Return every record verbatim, omitting all pictures.

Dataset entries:
Start of Block
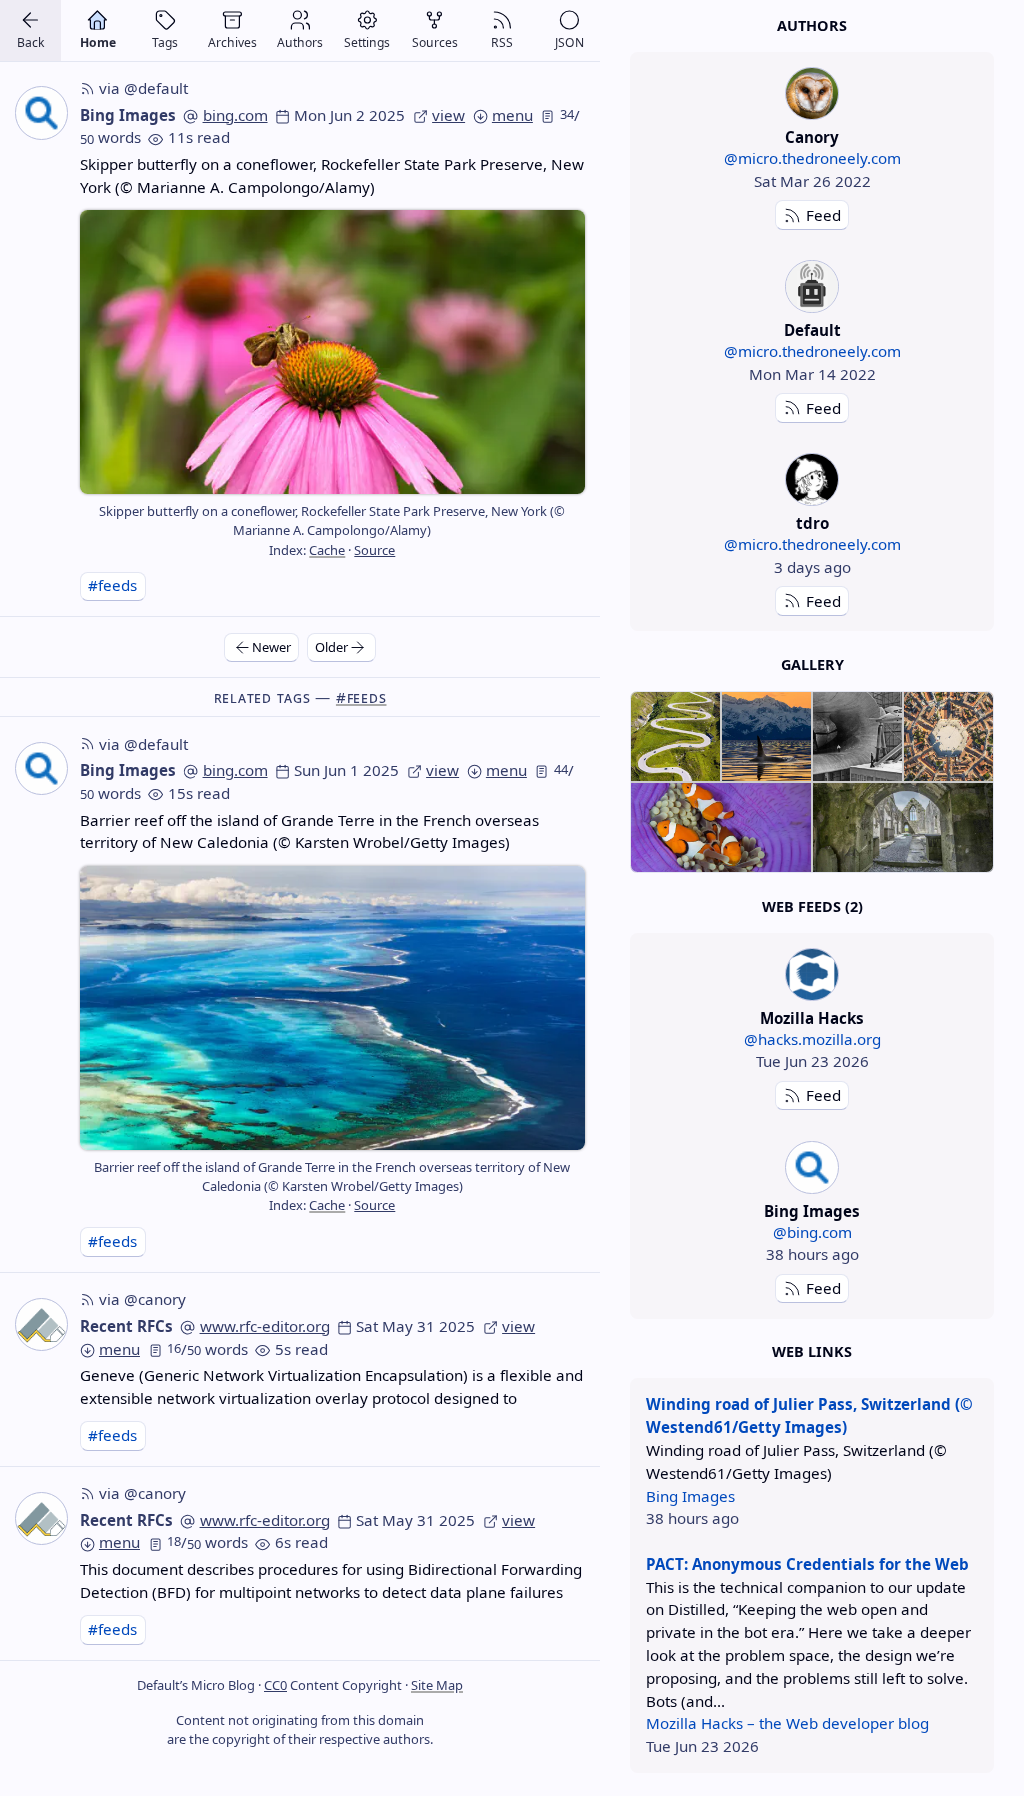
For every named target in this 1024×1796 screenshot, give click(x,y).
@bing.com (812, 1232)
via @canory (142, 1299)
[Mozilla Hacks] (811, 974)
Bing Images (128, 115)
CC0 (275, 1685)
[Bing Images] (811, 1167)
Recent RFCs (126, 1326)
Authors (812, 25)
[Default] (811, 286)
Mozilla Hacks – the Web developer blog (787, 1723)
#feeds (112, 585)
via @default (143, 88)
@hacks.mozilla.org (812, 1039)
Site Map (437, 1685)
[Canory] (811, 93)
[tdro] (811, 479)
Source (374, 550)
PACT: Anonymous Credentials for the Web (807, 1564)
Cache (327, 550)
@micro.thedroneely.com (812, 158)
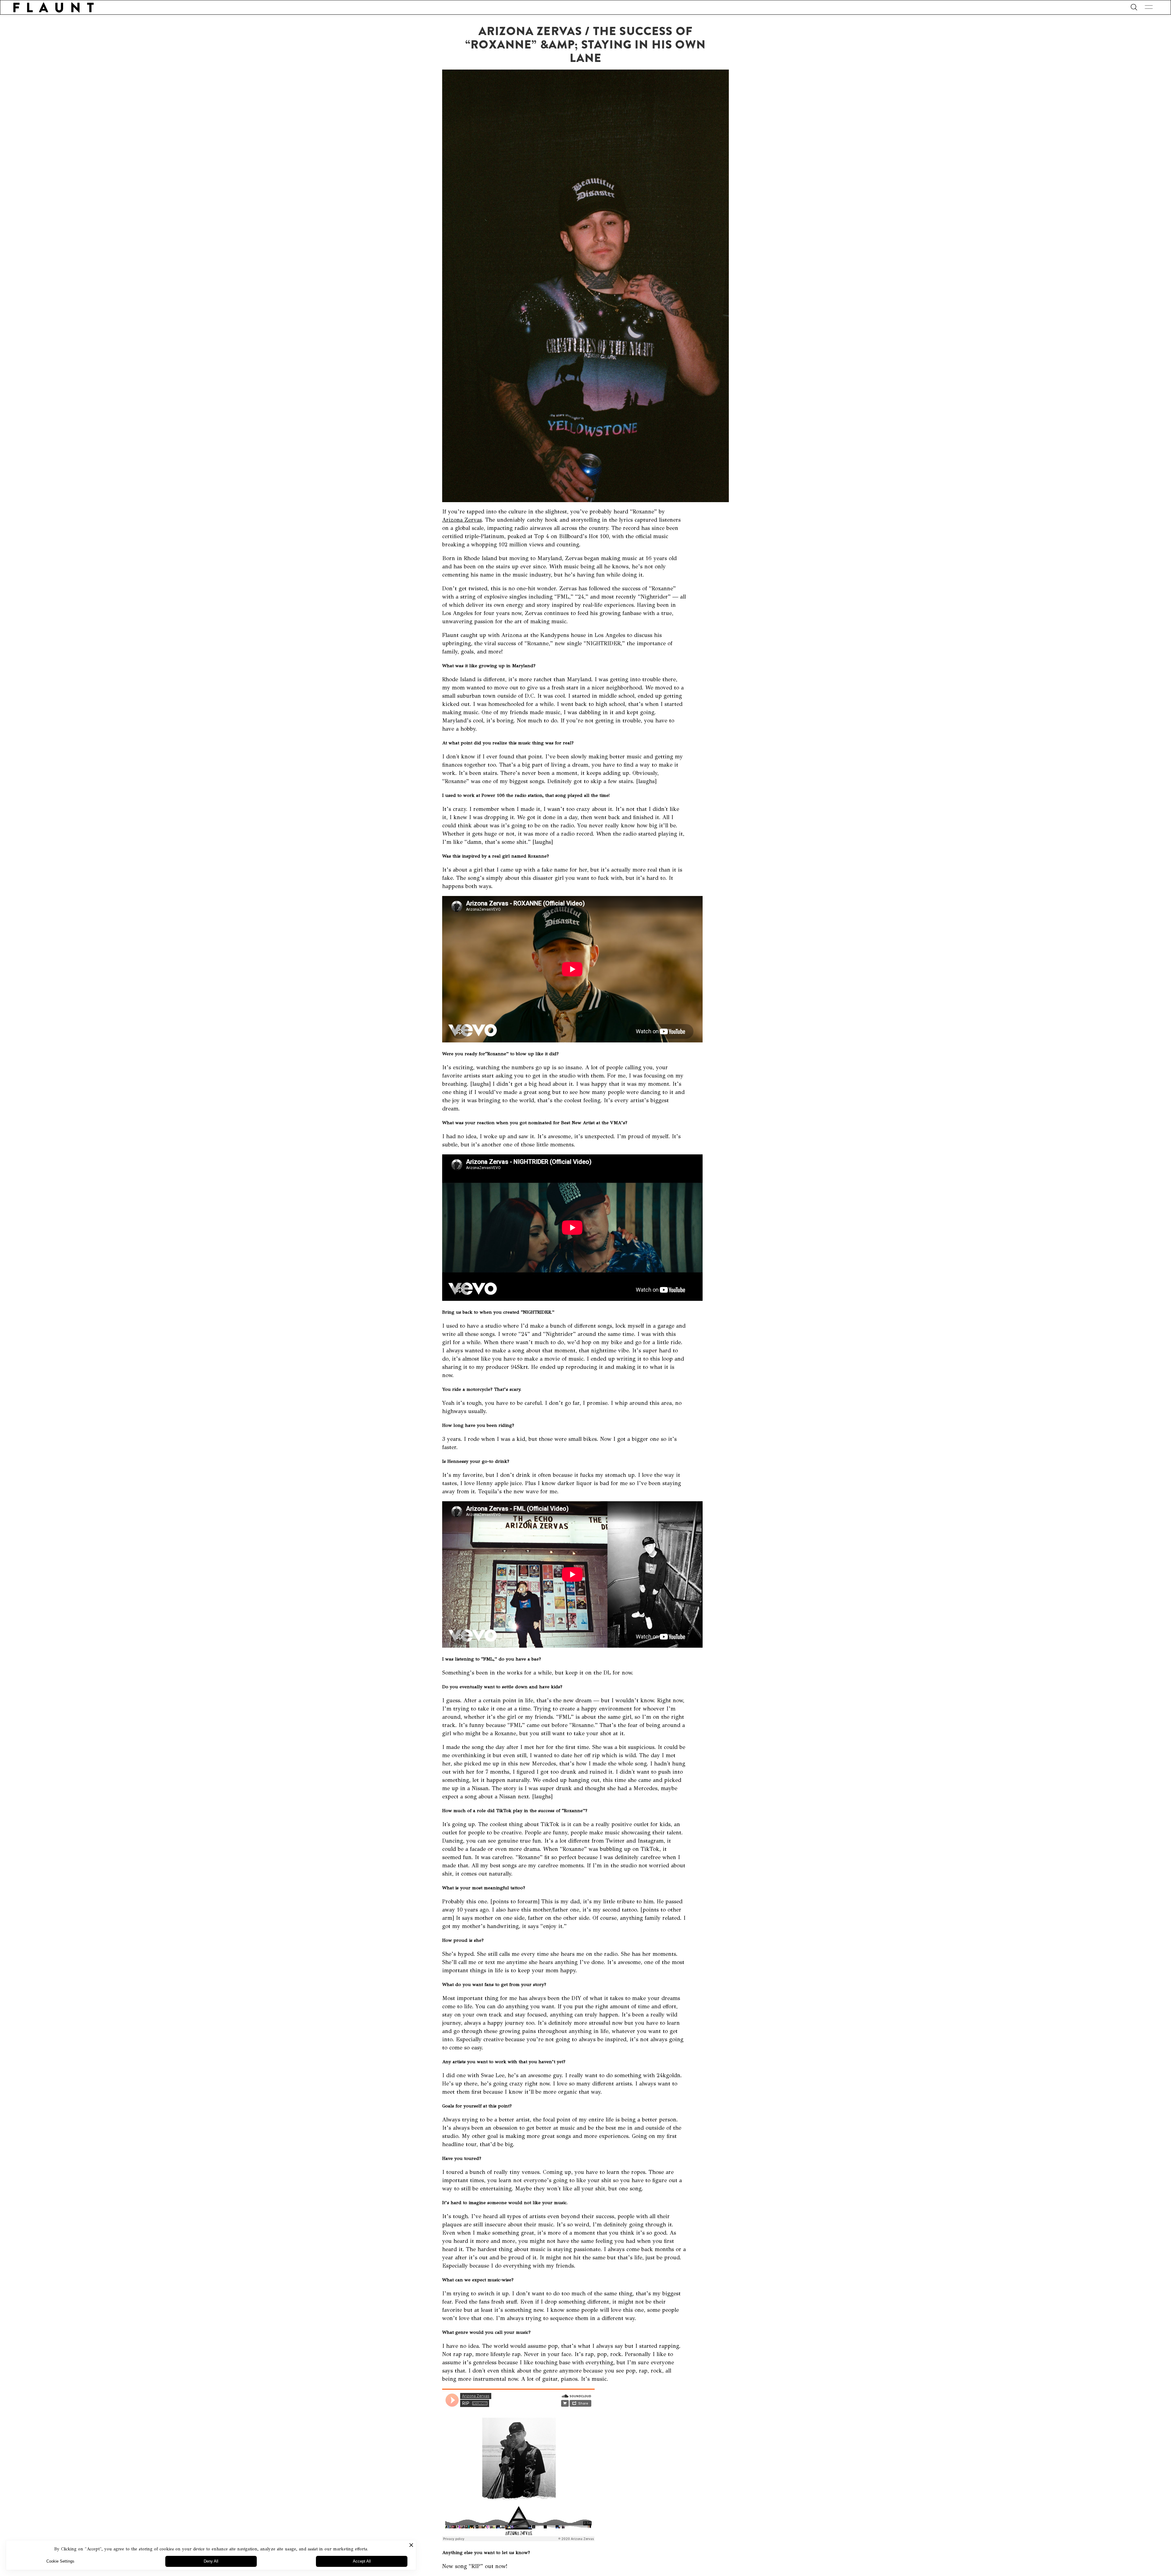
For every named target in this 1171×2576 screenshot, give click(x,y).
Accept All (362, 2561)
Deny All (211, 2561)
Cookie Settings (60, 2561)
End of Block
# RESPONSE BELOW
For every named target in this 1024×1796 screenshot, give click(x,y).
@bing.com (812, 1232)
via @canory (142, 1299)
[Mozilla Hacks] (811, 974)
Bing Images (128, 115)
CC0 (275, 1685)
[Bing Images] (811, 1167)
Recent RFCs (126, 1326)
Authors (812, 25)
[Default] (811, 286)
Mozilla Hacks – the Web developer blog (787, 1723)
#feeds (112, 585)
via @default (143, 88)
@hacks.mozilla.org (812, 1039)
Site Map (437, 1685)
[Canory] (811, 93)
[tdro] (811, 479)
Source (374, 550)
PACT: Anonymous Credentials for the Web (807, 1564)
Cache (327, 550)
@micro.thedroneely.com (812, 158)
For every named target in this 1171×2576 screenshot, give click(x,y).
Accept All (362, 2561)
Deny All (211, 2561)
Cookie Settings (60, 2561)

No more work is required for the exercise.